**Exercise instructions**
Pick out every line in the rows below that contains the string "width", matching case exactly, and copy each of those lines in full.

**Information provided**
=====

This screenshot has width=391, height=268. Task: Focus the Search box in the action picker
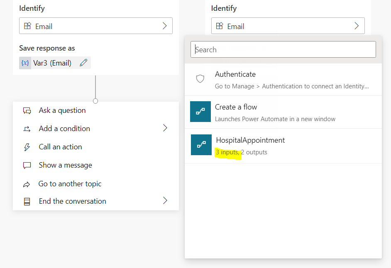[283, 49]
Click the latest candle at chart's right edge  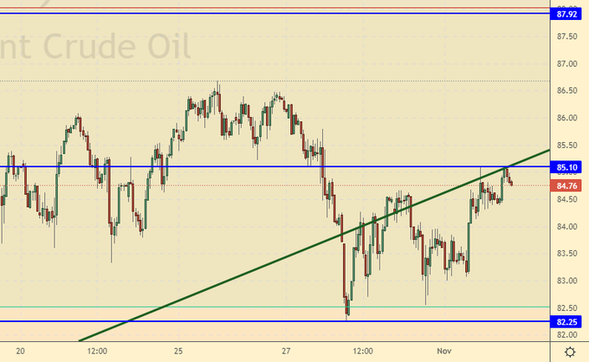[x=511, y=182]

=====

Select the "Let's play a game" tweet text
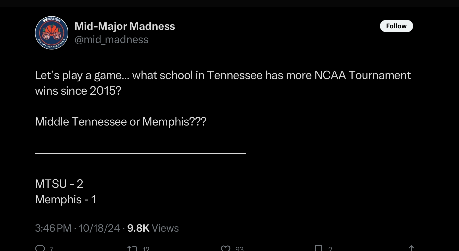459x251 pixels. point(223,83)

=====

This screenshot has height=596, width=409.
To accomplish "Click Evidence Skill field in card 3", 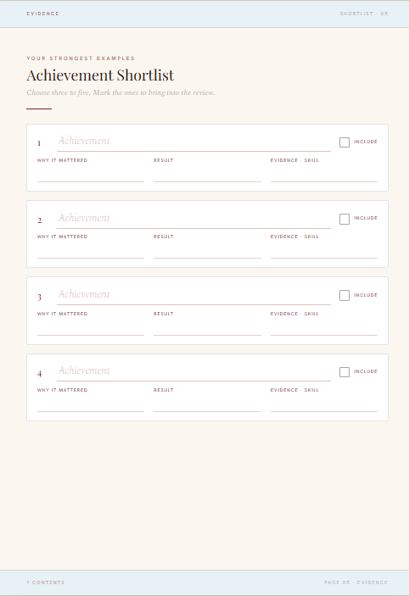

=====

**Result**
This screenshot has width=391, height=268. Task: Focus the Search box in the action picker
This screenshot has height=596, width=409.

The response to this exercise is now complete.